"Ah!" cried Joseph, jumping up. "Here is my wife! Maud, this is dear little Valerie's mother!"
Maud tucked her umbrella under one arm, and extended a nerveless hand. "How-do-you-do?" she said, politely unenthusiastic. "I am just on my way to church, but Joseph will see to everything."
Joseph, Mathilda, and Paula had all assumed, on Mrs. Dean's arrival, that Maud would abandon her expedition to church, but Maud, although she listened to their representations, had no such intention. To oseph's plea that she should bear in mind her duties as hostess, she replied that she did not consider herself to be a hostess.
"But, my dear!" expostulated Joseph. "In your position you are the only married lady here, besides its being your home -"
"I have never thought of Lexham as home, Joseph," said Maud matter-of-factly.

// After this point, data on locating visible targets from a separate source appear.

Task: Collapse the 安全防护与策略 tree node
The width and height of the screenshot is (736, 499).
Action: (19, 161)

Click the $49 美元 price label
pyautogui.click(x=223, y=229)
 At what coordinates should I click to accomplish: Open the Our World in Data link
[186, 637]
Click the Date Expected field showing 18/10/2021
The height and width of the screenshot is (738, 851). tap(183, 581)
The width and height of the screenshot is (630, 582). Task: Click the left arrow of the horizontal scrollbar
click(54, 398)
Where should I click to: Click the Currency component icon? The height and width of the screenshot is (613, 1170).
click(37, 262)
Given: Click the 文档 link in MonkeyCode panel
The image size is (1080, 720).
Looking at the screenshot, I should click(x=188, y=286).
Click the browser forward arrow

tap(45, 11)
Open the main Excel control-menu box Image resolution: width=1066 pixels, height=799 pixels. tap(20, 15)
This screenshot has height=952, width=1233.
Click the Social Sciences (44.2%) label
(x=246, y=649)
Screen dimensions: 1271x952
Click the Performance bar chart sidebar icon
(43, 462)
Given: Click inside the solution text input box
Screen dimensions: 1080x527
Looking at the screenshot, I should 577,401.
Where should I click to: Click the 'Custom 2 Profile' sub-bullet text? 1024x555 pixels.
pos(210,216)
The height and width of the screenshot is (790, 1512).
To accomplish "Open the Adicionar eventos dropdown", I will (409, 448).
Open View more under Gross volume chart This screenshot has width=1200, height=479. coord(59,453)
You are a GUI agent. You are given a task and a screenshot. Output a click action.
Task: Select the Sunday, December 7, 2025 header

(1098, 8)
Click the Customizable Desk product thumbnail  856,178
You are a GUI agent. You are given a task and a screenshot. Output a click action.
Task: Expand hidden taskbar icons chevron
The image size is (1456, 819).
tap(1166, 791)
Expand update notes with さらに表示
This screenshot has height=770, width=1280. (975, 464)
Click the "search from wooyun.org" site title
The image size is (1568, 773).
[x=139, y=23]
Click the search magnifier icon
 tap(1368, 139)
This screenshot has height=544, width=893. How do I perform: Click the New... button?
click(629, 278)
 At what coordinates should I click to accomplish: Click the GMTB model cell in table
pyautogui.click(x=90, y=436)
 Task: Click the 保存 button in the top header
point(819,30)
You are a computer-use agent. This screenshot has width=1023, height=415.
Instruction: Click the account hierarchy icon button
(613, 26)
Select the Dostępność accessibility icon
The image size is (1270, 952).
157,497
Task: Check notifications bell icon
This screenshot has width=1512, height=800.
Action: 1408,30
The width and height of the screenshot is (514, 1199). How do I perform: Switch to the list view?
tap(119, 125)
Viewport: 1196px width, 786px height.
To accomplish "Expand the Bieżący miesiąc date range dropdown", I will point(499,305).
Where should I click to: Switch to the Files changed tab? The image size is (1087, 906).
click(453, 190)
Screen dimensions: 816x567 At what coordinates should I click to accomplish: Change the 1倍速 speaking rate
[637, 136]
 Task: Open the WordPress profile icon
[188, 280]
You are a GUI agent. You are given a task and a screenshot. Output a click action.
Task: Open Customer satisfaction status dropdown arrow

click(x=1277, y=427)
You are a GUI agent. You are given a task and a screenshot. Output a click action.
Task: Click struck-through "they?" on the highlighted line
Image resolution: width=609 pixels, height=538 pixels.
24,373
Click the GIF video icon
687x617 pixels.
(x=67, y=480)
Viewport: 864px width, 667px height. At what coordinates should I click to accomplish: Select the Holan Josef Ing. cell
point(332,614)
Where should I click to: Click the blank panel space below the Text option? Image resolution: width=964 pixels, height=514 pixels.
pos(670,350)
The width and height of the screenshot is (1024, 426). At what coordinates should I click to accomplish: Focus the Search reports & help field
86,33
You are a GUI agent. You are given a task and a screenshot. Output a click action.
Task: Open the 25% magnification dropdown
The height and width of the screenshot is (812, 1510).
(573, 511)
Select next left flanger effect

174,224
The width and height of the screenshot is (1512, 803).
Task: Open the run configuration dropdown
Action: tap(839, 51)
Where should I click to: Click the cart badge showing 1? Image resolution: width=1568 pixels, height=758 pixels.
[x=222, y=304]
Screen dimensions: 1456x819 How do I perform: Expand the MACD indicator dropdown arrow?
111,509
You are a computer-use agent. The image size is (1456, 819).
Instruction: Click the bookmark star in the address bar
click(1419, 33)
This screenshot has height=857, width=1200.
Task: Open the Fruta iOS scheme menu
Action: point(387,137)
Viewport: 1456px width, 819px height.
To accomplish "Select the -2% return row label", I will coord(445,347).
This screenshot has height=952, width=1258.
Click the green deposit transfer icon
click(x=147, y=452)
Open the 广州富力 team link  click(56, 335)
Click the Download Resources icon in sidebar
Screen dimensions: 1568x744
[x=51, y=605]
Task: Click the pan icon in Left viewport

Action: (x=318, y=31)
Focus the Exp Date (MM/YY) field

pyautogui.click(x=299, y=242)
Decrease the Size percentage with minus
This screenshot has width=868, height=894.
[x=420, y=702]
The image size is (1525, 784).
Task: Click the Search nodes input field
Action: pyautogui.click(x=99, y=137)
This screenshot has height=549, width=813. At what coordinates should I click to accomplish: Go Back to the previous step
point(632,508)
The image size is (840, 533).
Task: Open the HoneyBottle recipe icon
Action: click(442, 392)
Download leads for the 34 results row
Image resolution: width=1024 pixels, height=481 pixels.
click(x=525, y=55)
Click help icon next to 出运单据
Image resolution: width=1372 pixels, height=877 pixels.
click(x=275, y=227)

Joseph had given it up. Mathilda put the affair on another basis by saying that Maud, as doyenne, could not leave the rest of the party to cope with Mrs. Dean.
Maud said that she did not know what a doyenne was, but she had always made a point of non-interference at Lexham.
"Darling Maud, this isn't a case of interference! Who's going to look after the woman? Show her to her room, and all that sort of thing?"
"I expect Joseph will manage very well," said Maud placidly. "It occurred to me last night that I might have left my book in the morning-room, but when I looked today it wasn't there. So tiresome!"
Mathilda too had given it up, and since, like Maud, she did not consider herself a hostess, she did not volunteer to deputise in the part.